## TASK BRIEF
Read the records below and report each line in which "computer" occurs.

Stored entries
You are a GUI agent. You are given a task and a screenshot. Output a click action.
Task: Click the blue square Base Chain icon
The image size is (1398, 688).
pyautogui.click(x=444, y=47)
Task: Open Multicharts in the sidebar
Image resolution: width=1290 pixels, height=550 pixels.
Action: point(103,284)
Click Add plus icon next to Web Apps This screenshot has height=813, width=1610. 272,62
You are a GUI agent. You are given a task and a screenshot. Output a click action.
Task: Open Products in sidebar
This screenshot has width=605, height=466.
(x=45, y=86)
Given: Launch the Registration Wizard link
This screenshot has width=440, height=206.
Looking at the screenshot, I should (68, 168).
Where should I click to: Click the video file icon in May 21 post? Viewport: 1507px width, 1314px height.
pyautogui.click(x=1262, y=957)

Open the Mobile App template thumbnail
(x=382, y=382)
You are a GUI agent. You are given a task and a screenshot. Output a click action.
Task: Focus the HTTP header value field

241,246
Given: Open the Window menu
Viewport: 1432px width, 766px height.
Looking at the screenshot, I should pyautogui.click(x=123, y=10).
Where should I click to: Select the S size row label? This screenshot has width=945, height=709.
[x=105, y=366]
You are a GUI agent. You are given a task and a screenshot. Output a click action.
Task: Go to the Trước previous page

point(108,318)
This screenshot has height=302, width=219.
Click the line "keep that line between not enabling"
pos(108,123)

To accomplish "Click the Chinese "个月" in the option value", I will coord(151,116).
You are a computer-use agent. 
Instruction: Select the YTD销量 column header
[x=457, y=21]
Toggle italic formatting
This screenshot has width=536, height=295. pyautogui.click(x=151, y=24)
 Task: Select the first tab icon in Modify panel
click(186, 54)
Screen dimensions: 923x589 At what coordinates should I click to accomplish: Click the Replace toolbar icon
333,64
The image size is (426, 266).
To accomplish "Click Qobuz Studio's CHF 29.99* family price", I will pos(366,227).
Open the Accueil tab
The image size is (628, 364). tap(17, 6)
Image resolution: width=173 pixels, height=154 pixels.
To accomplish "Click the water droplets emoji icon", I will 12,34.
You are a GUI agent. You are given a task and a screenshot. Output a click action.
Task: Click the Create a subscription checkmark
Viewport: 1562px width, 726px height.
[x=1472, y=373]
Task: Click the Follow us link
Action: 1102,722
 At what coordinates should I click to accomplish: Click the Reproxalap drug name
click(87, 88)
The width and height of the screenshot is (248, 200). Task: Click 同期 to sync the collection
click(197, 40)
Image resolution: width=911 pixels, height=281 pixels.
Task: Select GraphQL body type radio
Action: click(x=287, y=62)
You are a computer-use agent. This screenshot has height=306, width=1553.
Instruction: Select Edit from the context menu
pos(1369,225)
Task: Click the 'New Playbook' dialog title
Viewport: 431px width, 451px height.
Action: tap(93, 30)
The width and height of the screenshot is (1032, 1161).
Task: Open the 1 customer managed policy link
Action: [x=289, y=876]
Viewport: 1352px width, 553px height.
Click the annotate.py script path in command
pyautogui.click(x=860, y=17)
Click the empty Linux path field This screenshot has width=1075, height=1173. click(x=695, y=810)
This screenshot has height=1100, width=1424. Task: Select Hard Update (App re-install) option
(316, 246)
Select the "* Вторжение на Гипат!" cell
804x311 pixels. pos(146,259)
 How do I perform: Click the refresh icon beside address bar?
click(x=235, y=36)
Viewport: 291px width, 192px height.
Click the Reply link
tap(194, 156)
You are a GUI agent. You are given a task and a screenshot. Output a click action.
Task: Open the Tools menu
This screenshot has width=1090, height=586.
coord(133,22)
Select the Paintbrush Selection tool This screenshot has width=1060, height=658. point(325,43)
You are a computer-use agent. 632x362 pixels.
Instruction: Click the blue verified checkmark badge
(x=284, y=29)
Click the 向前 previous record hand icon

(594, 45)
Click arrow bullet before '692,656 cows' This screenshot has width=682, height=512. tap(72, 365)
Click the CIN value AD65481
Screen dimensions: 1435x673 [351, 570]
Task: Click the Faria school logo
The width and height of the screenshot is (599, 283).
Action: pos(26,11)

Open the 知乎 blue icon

## TASK OUTPUT
You are a computer-use agent. 
You are a computer-use agent. This screenshot has height=306, width=1553.
You are a computer-use agent. 632x362 pixels.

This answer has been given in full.